§ **Description of the task**
Word for word, transcribe the data below from the line with "1120x630 pixels." to the line with "Click the Healthy badge on Profit Margin", keeping both of those lines.

§ **Data to process**
++++++

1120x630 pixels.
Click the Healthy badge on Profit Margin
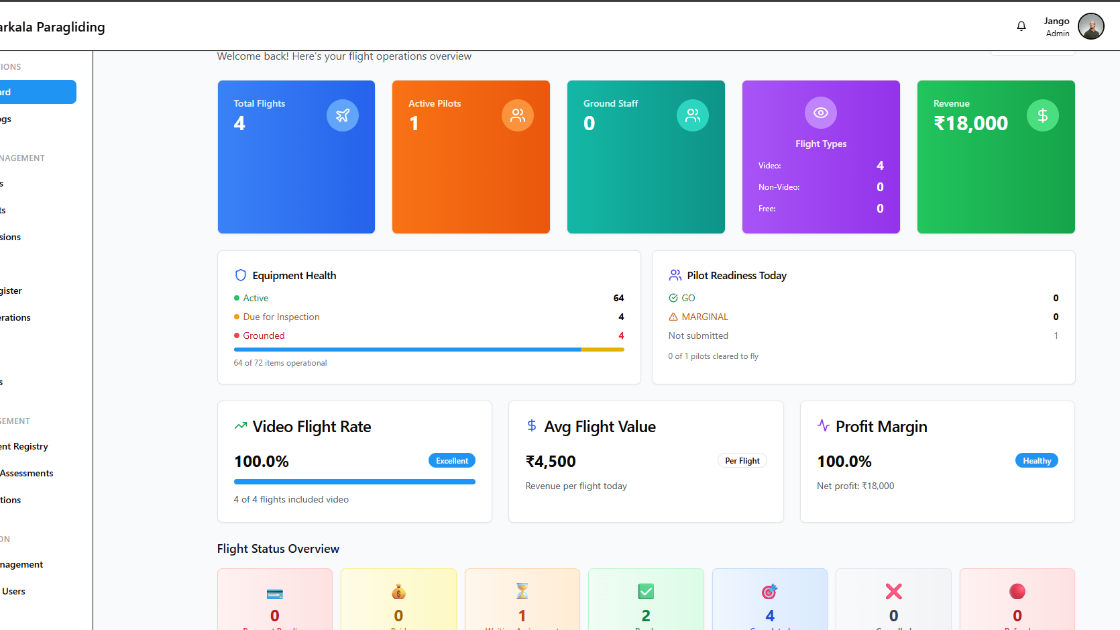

++++++

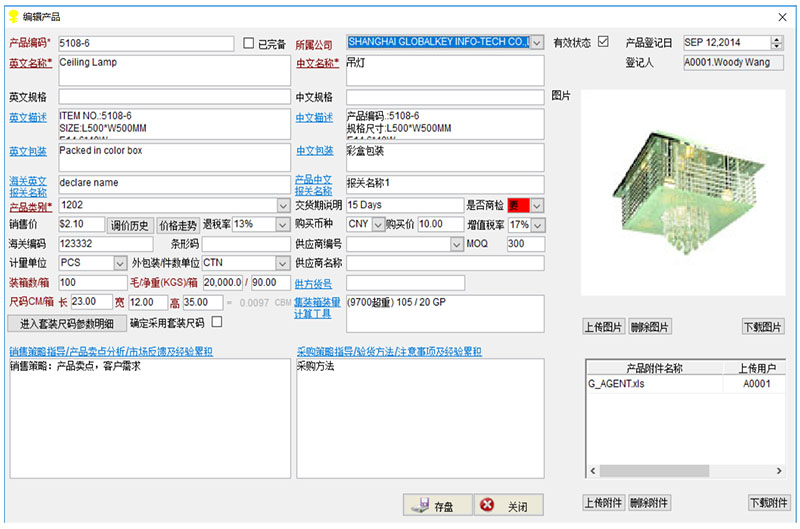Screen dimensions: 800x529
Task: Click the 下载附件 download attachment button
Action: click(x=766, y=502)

++++++

§ **Written response**
1120x630 pixels.
Click the Healthy badge on Profit Margin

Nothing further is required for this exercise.